++++ SUPPLIED PASSAGE ++++

[OpenJDK Rasterizer] RFR: Marlin renderer #2

Fri Jun 5 21:18:47 UTC 2015

Dear Jim,

thanks for your detailed review, it took me some time to make the
appropriate fixes and publish a new webrev including white space changes
(-b):

http://cr.openjdk.java.net/~lbourges/marlin/marlin-s2.1/

Please read my comments below:

> Let me see if I understand up front what the caching needs are.
>
> You have various places that use (often growable) int[], float[] or
byte[] and you want to share arrays among them of various sizes.  Some of
the arrays are used by code that can tolerate dirty data in the array it
gets, others require the array to be clean before they can use it.
Currently you avoid sharing arrays between code that can use dirty arrays
and code that needs clean arrays?  Did I miss anything?

My main concern is not really caching but reusing arrays accross thousands
RendereringEngine invocations; that's why I sized initial arrays in Marlin
to handle 99% cases = 1 RendererContext ~512Kb referenced by a Soft or Weak
Reference (TL / CLQ).

It is more a smart array recycling than really caching and it is very close
to what GC is made for.
However doing my own memory management is faster for several reasons:
1/ no GC overhead: many large arrays exceed TLAB => many young generation
avoided + no STW
2/ avoid array cleaning passes (zero fill of the whole array)
3/ Better growing algorithm based on buckets of large arrays to avoid lots
of array allocation / copies ...

To achieve the best possible performance, I analyzed carefully how Marlin
use arrays: 1/ growable / fixed-sized arrays 2/ clean vs dirty arrays. For
the few "clean" arrays (edge buckets + counts, alphaLine, touchedTile), I
only perform zero-fill on the dirty part [min; max] to avoid a complete
zero-fill.

Of course, it happens that initial arrays are too small (large image, huge
coverage or very complex shape).
I implemented Byte/Int/Float ArrayCache classes to handle in the same
manner such larger arrays: get() and put().
These caches represent a larger memory footprint so these are gathered in
the ArrayCachesHolder referenced by a Weak Reference.

To maximize the reuse ratio and reduce the memory footprint, I adopted a
bucket approach and a simple growing factor = 2 or 4 (bytes[] only):
INFO: arraySize[0]: 4096
INFO: arraySize[1]: 16384
INFO: arraySize[2]: 65536
INFO: arraySize[3]: 262144
INFO: dirty arraySize[0]: 65536
INFO: dirty arraySize[1]: 131072
INFO: dirty arraySize[2]: 262144
INFO: dirty arraySize[3]: 524288

Note: Larger arrays are never cached and will let the GC handle them.

Of course, I checked Marlin's code (in insane tests) to validate
consistency: clean arrays are never mixed with dirty arrays when got / put
in corresponding caches.

I agree the RendererContext API is very repetitive but needed to support
all these primitive array types efficiently (missing generics<primitive
types>)
I just fixed the naming convention:
- get[Dirty] Byte/Int/Float ArrayCache()

++++

**WHAT YOU NEED TO DO:**
A: Using the Marlin renderer post, answer these:
(i) What size is given for arraySize[0]?
(ii) What happens to arrays larger than the cached sizes?
(iii) What kind of reference points to the ArrayCachesHolder?
B: Render the listing from the line holding "Where should I click to: Expand" through the end of the listing, both ends included, as a two-column CSV with the columns text and answer. Put each text and its answer in one row, with each value in a single quoted field and line breaks replaced by spaces, and leave out the pictures.
The passage and the listing that follows it were taken from separate sources.

++++ SUPPLIED RECORDS ++++

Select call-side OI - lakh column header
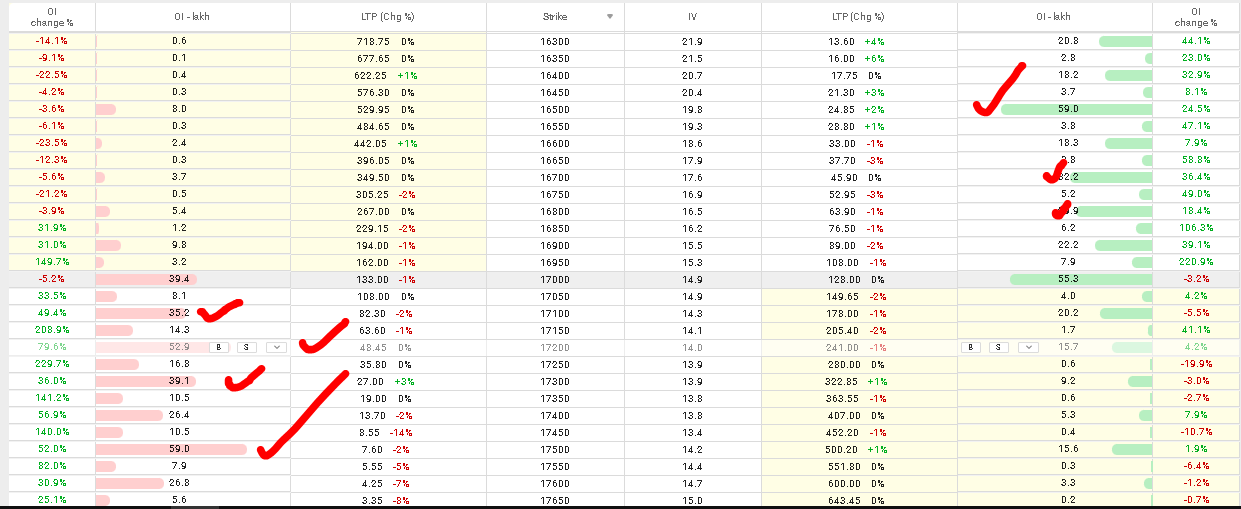This screenshot has height=509, width=1241. (192, 17)
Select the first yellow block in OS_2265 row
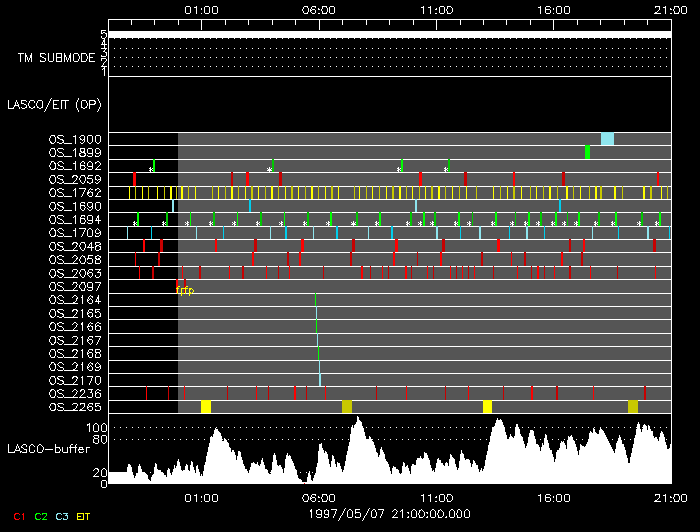This screenshot has height=532, width=700. (x=206, y=406)
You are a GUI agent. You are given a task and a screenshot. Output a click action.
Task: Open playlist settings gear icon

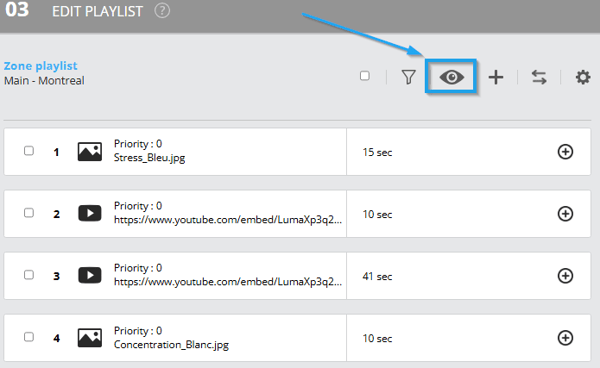(583, 77)
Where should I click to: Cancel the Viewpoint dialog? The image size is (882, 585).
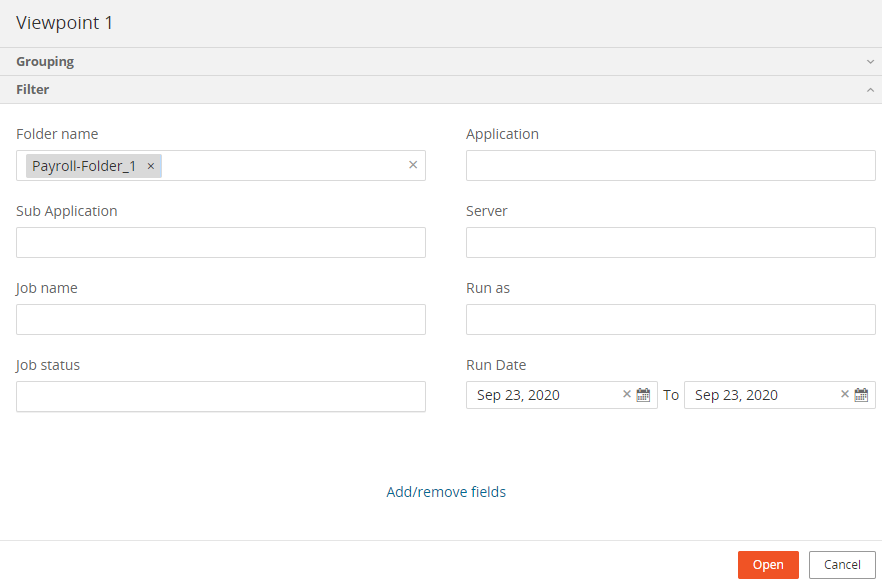[x=842, y=565]
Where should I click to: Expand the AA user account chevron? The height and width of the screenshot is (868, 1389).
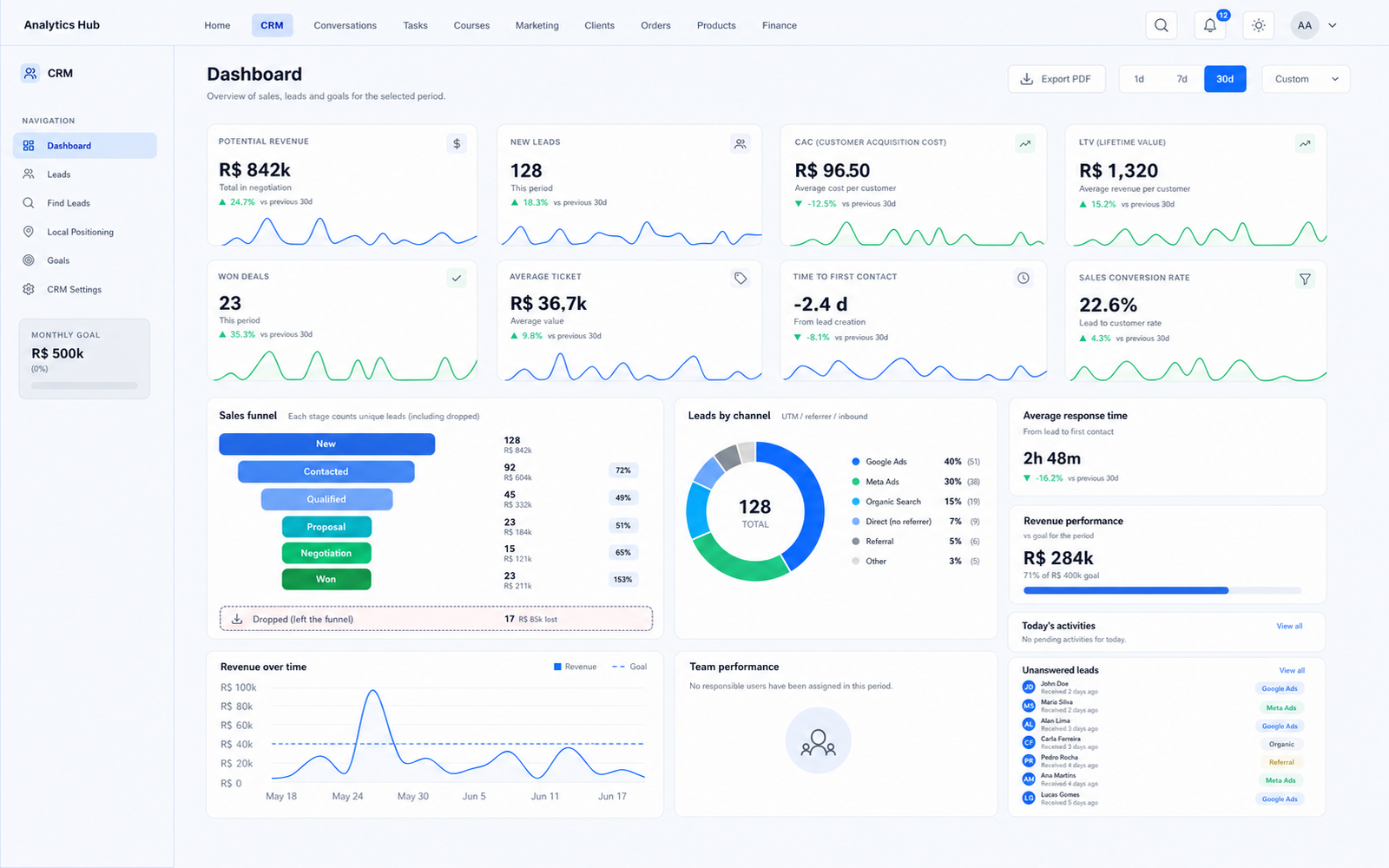click(1333, 25)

++++

**THE SOLUTIONS:**
A:
(i) 4096
(ii) They are never cached and are left for the GC to handle.
(iii) A Weak Reference.

B:
text,answer
"Where should I click to: Expand the AA user account chevron? The height and width of the screenshot is (868, 1389).","click(1333, 25)"